Coming from the beautiful world of c, I am trying understand this behavior:
In [1]: dataset = sqlContext.read.parquet('indir')
In [2]: sizes = dataset.mapPartitions(lambda x: [len(list(x))]).collect()
In [3]: for item in sizes:
...: if(item == min(sizes)):
...: count = count + 1
...:
would not even finish after 20 minutes, and I know that the list sizes
is not that big, less than 205k in length.
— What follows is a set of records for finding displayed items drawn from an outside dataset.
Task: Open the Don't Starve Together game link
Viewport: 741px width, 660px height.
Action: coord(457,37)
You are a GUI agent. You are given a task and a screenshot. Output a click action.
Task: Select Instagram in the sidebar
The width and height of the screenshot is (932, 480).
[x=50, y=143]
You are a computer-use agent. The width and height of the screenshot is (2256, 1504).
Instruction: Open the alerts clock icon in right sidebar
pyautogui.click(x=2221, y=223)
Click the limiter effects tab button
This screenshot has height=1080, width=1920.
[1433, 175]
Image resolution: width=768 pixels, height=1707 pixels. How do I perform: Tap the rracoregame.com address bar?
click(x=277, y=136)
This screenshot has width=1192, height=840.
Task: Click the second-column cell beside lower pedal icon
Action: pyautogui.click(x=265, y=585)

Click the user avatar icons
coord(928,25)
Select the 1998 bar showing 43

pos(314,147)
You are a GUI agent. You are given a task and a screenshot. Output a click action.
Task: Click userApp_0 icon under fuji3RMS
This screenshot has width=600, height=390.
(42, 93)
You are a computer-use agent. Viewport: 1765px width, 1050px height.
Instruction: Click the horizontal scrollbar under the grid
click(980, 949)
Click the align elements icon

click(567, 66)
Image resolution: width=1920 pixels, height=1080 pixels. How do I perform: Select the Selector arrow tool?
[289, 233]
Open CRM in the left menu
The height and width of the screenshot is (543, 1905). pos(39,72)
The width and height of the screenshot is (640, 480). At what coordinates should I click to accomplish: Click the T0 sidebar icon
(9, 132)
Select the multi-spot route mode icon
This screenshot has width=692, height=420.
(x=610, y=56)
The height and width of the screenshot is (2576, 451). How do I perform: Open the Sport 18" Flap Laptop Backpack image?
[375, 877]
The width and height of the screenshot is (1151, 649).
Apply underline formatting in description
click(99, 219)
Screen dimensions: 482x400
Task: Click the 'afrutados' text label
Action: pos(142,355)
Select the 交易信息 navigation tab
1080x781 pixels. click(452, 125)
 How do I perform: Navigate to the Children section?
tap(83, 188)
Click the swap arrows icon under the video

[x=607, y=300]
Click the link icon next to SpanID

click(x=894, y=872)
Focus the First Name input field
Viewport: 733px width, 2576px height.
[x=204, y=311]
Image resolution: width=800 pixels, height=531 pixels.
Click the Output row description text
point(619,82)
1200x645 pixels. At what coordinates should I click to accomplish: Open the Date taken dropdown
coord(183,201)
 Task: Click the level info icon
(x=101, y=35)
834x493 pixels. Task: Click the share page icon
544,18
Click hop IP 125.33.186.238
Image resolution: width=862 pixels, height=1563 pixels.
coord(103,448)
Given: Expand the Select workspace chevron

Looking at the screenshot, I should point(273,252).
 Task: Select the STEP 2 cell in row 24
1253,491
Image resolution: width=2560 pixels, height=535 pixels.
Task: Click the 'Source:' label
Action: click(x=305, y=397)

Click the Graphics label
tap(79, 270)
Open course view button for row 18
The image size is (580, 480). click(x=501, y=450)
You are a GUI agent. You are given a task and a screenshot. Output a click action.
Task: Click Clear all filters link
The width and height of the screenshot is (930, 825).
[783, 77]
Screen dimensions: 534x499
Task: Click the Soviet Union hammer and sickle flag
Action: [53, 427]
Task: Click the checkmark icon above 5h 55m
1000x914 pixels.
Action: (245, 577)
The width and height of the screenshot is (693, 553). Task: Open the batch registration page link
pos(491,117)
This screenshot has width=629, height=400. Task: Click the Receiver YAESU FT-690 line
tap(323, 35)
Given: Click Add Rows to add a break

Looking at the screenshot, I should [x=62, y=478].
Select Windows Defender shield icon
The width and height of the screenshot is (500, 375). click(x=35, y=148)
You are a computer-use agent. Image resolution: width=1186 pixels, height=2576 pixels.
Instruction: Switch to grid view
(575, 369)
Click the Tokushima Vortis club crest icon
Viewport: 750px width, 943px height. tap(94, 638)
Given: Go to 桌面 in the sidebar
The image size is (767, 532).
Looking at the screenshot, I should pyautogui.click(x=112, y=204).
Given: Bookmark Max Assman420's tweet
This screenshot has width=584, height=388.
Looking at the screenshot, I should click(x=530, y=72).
However this executed instantly:
In [8]: min_item = min(sizes)
In [9]: for item in sizes:
if(item == min_item):
count = count + 1
...:
So what happened?
My guess: python could not understand that min(sizes)
will be always constant, thus replace after the first few calls with its return value..since Python uses the interpreter..
Ref of min() doesn't say anything that would explain the matter to me, but what I was thinking is that it may be that it needs to look at the partitions to do that, but that shouldn't be the case, since sizes
is a list
, not an RDD
!
Edit:
Here is the source of my confusion, I wrote a similar program in C:
for(i = 0; i < SIZE; ++i)
if(i == mymin(array, SIZE))
++count;
and got these timings:
C02QT2UBFVH6-lm:~ gsamaras$ gcc -Wall main.c
C02QT2UBFVH6-lm:~ gsamaras$ ./a.out
That took 98.679177000 seconds wall clock time.
C02QT2UBFVH6-lm:~ gsamaras$ gcc -O3 -Wall main.c
C02QT2UBFVH6-lm:~ gsamaras$ ./a.out
That took 0.000000000 seconds wall clock time.
and for timings, I used Nomimal Animal's approach from my Time measurements.